Quando si parla di creazione, spesso si inciampa nel cosiddetto “blocco della scienza”, una “sindrome” che per alcuni non aiuta ad incanalare le idee nel verso giusto e a farle crescere fino a renderle reali, realizzabili o possibili. In scienza sappiamo che tutto ciò che è provabile è reale, più una cosa è stata confutata è più è scientificamente accettata
Il tema della creazione è sempre molto complicato, da qualsiasi punto di vista lo si guardi; tant’è che in molti parlano di codici della vita e molte filosofie, tra cui anche quelle asiatiche, interpretano la vita seguendo codici ben precisi. Se guardiamo ai giorni nostri, dove l’intersezione tra tecnologia, biologia e arte diventa sempre più stretta, la mostra “Blueprint” negli spazi temporanei del Museo si Cà Pesaro a Venezia ci invita in un’affascinante esplorazione dell’essenza stessa della vita, o di come è possibile immaginarla. Ma andiamo al punto della questione: non più confinato a essere un semplice disegno tecnico, il termine “Blueprint” qui, in questo spazio così piccolo ed intimo, assume un significato più ampio, fungendo da metafora per il disegno di base del design della vita. Wang Jingyun, un giovane artista con un gran sorriso e un preciso meccanismo, con un approccio innovativo e provocatorio, ci invita a riflettere sulle questioni fondamentali dell’identità, dell’eredità, del destino e della vita stessa. Attraverso le 23 coppie di cromosomi come elementi fondamentali della sua arte, crea un linguaggio visivo asemico ispirato al ritmo, all’armonia e alle pause silenziose della poesia classica. Questa “scrittura” senza parole va oltre la tradizionale comunicazione verbale, giocando con il concetto di eredità genetica come se fosse una forma di poesia visiva.
Ogni pezzo nella mostra è accuratamente scelto e posizionato per rappresentare un cromosoma specifico, diventando le “parole” di un testo non scritto, la cui trascrizione sfugge alla comprensione letterale ma rimane intensamente significativa. Le opere esposte nella mostra “Blueprint” non sono solo arrangiamenti estetici, ma rappresentazioni simboliche delle interazioni tra geni che definiscono le proprietà biologiche di ogni essere vivente. Nel comporre queste coppie di oggetti, Wang Jingyun considera non solo le loro qualità fisiche ma anche le loro simbologie, come il materiale, le dinamiche di relazione e la loro storia. Questa selezione minuziosa mira a riflettere la natura essenziale e intrinseca degli oggetti scelti, simili a come i geni determinano le caratteristiche di un organismo. L’interpretazione artistica non si ferma alla mera rappresentazione; come le tre dee del destino nella mitologia greca, che tessono il filo della vita controllando il fato degli uomini, così l’artista intreccia simbolicamente la “nuova vita”, trascrivendo il significato stesso della nostra esistenza. Il risultato è una riflessione profonda sulla fluidità dell’identità umana, sulle nostre origini e sulle infinite possibilità che la vita futura potrebbe offrire.

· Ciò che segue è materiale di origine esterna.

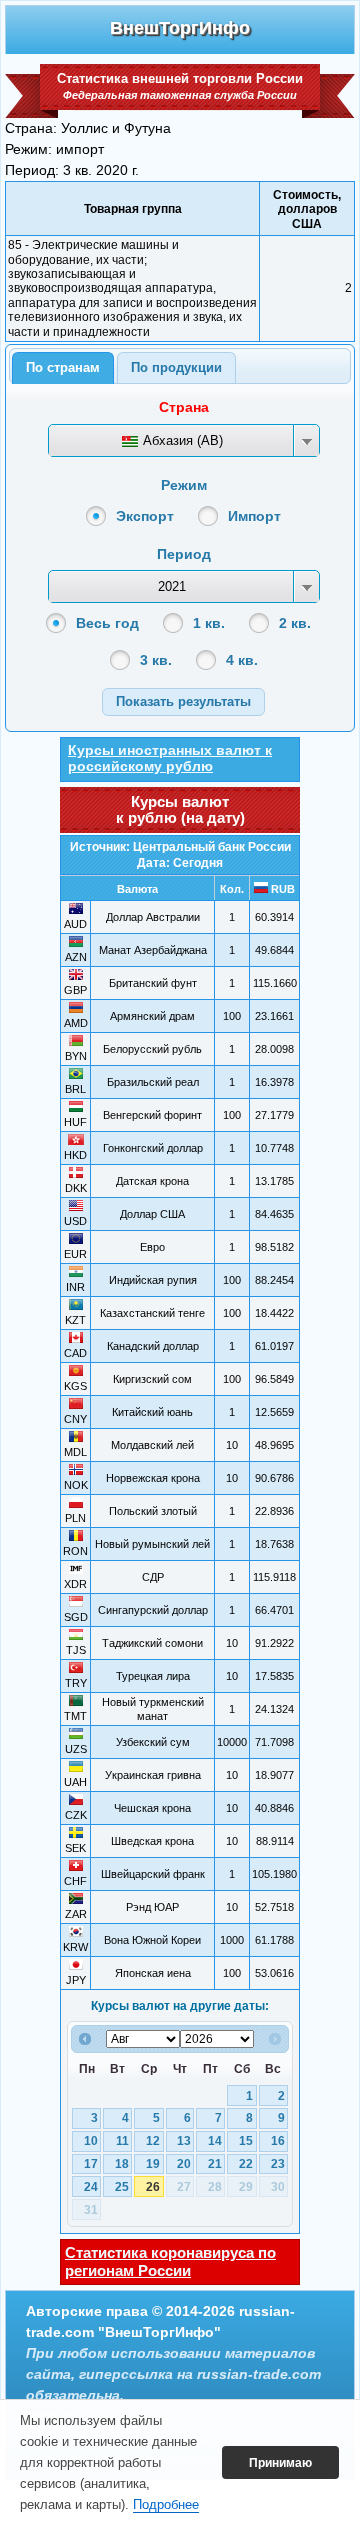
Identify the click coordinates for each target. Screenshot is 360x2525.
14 (215, 2141)
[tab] (63, 368)
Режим (184, 485)
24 (91, 2187)
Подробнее (166, 2504)
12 (153, 2141)
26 (153, 2187)
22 (246, 2164)
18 (122, 2164)
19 (153, 2164)
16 (278, 2141)
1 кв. (209, 623)
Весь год (107, 623)
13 (184, 2141)
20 (184, 2164)
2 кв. (295, 623)
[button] (183, 701)
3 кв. (156, 660)
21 (215, 2164)
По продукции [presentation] (176, 367)
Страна (184, 407)
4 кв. (242, 660)
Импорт (254, 516)
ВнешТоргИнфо (180, 28)
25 (122, 2187)
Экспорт (145, 516)
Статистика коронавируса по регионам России (170, 2261)
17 (91, 2164)
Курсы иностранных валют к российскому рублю (170, 758)
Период (184, 554)
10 (91, 2141)
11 (122, 2141)
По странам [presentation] (63, 367)
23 (278, 2164)
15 (246, 2141)
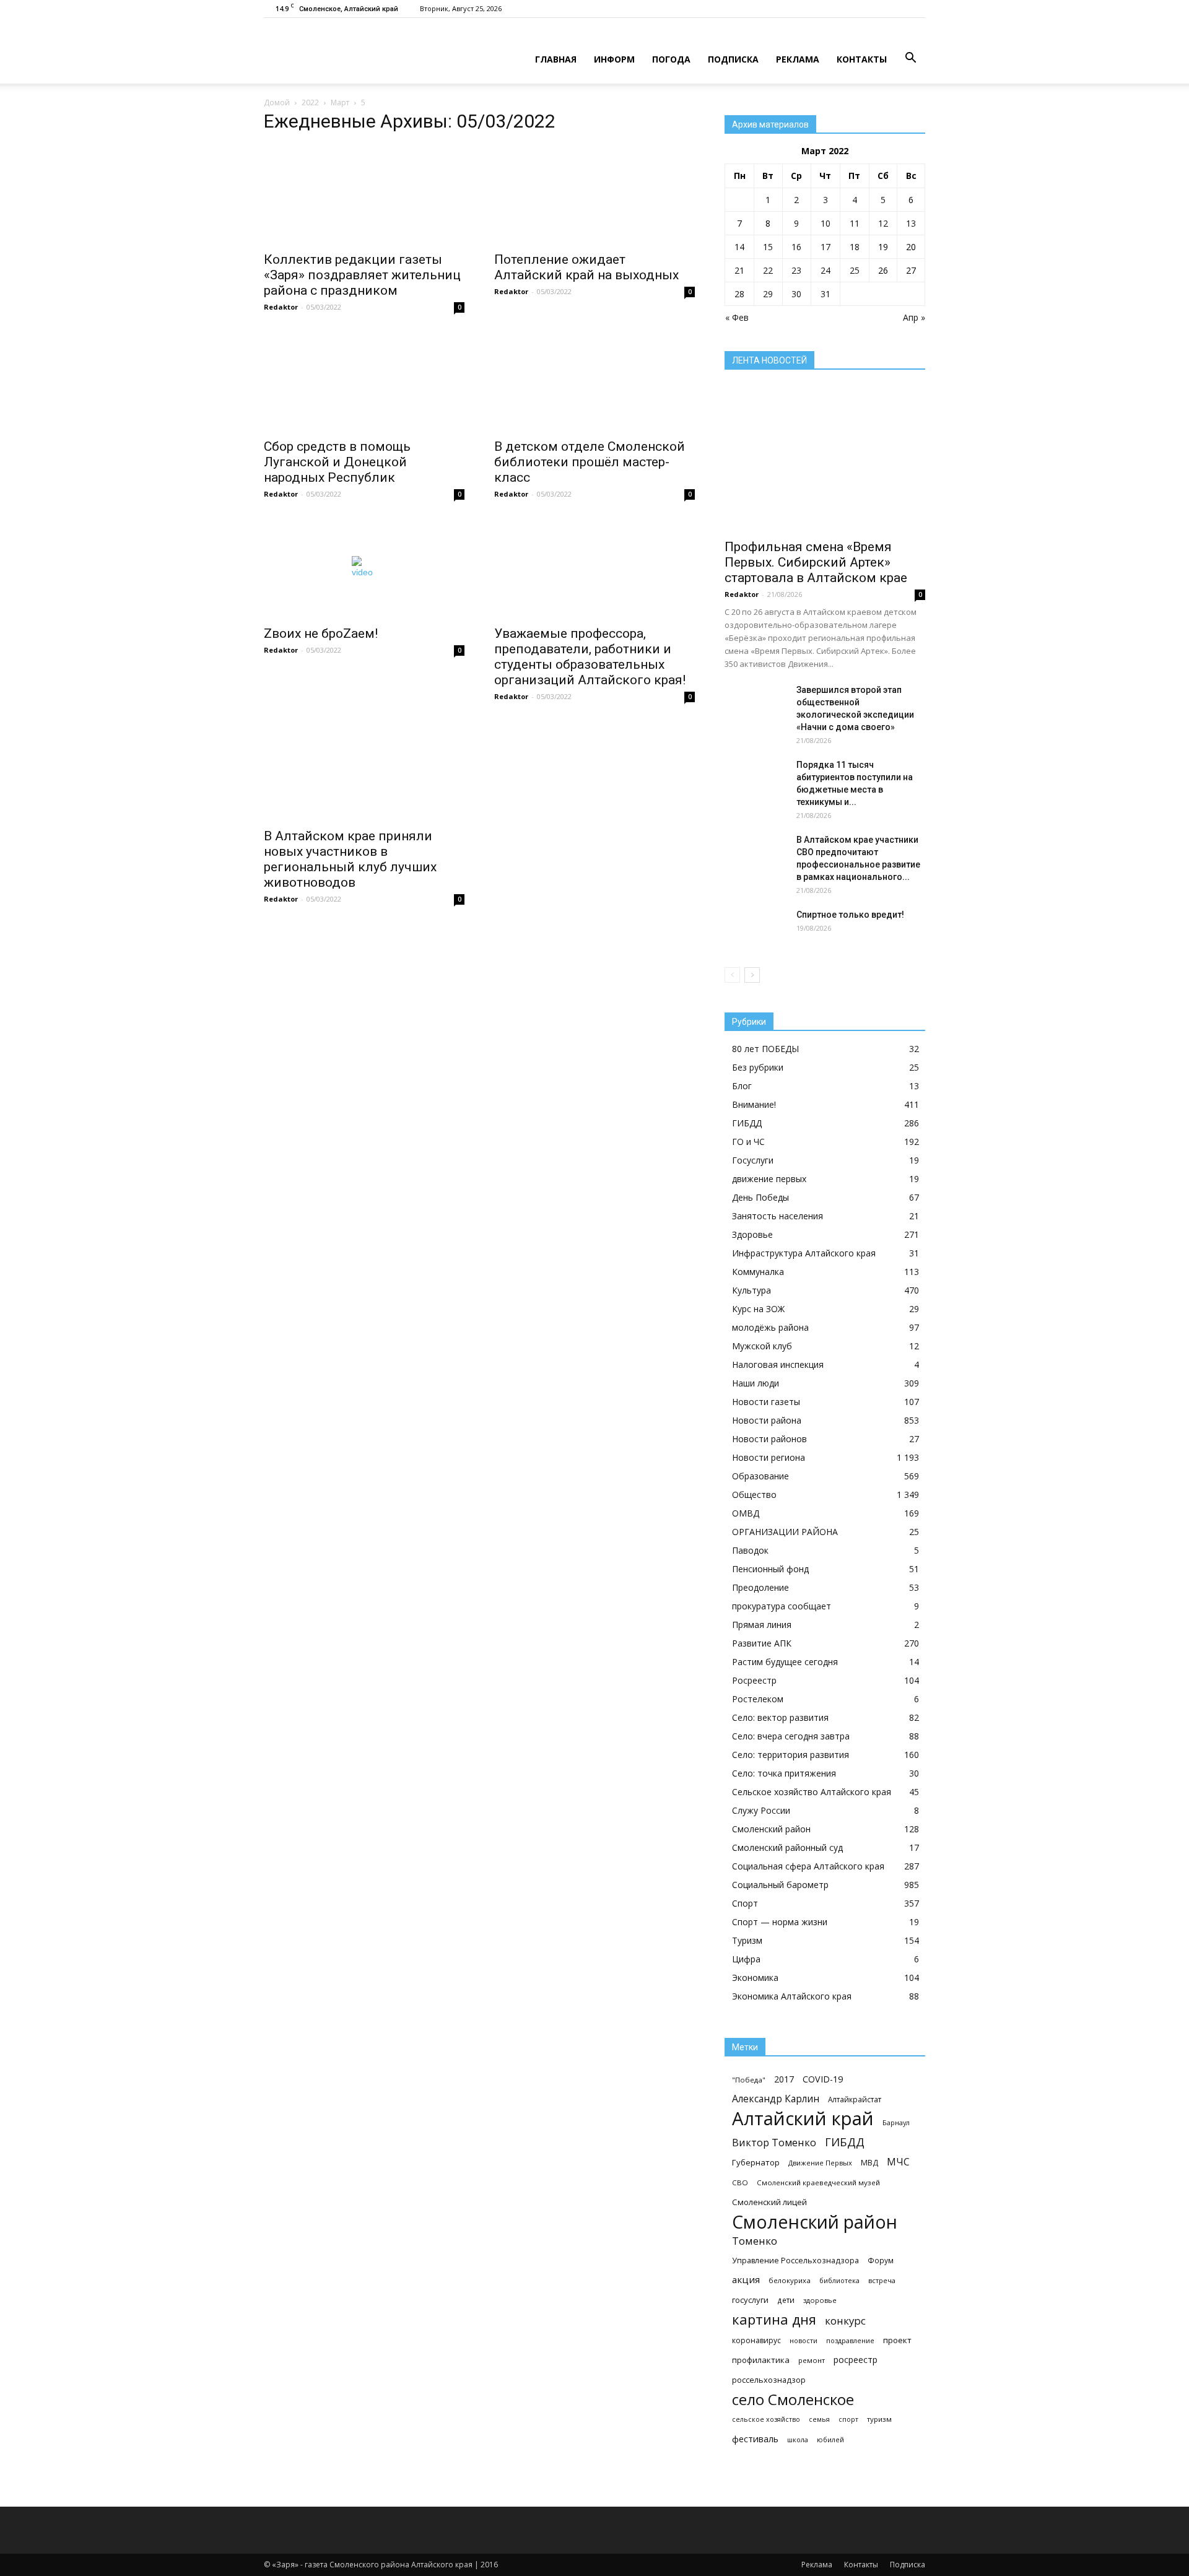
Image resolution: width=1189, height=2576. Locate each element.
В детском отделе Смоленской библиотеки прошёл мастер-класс (589, 462)
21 (739, 270)
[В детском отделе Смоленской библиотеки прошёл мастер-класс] (594, 381)
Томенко (754, 2240)
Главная (556, 59)
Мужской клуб (762, 1346)
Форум (881, 2260)
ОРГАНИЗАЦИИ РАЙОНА (785, 1532)
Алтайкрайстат (854, 2099)
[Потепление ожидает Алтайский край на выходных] (594, 194)
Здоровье (752, 1234)
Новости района (766, 1420)
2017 (784, 2079)
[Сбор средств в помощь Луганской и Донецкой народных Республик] (364, 381)
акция (746, 2279)
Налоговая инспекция (778, 1364)
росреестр (856, 2359)
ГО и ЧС (748, 1141)
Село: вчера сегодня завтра (791, 1736)
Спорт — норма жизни (779, 1922)
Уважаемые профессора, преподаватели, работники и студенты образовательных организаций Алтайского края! (590, 656)
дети (786, 2300)
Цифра (746, 1959)
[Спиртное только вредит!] (755, 930)
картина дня (774, 2319)
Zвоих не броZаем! (321, 633)
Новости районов (769, 1439)
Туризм (747, 1940)
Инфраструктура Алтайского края (804, 1253)
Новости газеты (766, 1402)
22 (768, 270)
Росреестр (754, 1680)
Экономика (755, 1977)
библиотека (839, 2280)
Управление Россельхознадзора (795, 2260)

L’interazione del pubblico con l’opera completa l’esperienza, poiché la partecipazione attiva diventa parte integrante della riproduzione e rimodellazione della memoria genetica. “Blueprint” non si limita a esplorare la biologia umana, ma pone interrogativi essenziali sulla nostra evoluzione e la nostra esistenza futura, spingendo i confini tra l’umano e il non umano, e tra l’arte e la scienza. Wang Jingyun, senza dirlo, gioca a fare la divinità e con le sue opere gli riesce bene; un bel affronto potrebbe sembrare a primo acchito, ma in realtà è una bellissima danza che l’artista prova a fare con o senza l’ausilio di chi guarda. Del resto, sappiamo che ogni filosofia ha il suo tempo per prendere il passo, proprio come alcune scoperte scientifiche che secoli fa sembravano solo teoriche e che oggi sono fatti concreti. “Blueprint” è un’esplorazione artistico-scientifico-filosofica attraverso il design genetico della vita, un invito a riconsiderare le nostre radici biologiche e le nostre prospettive future in un contesto artistico straordinariamente intimo e provocatorio. Quest’opera rappresenta una sfida alla nostra percezione della vita, invitandoci a immaginare un futuro in cui le definizioni tradizionali di umano potrebbero non essere più sufficienti, o potrebbero addirittura mancare (forse).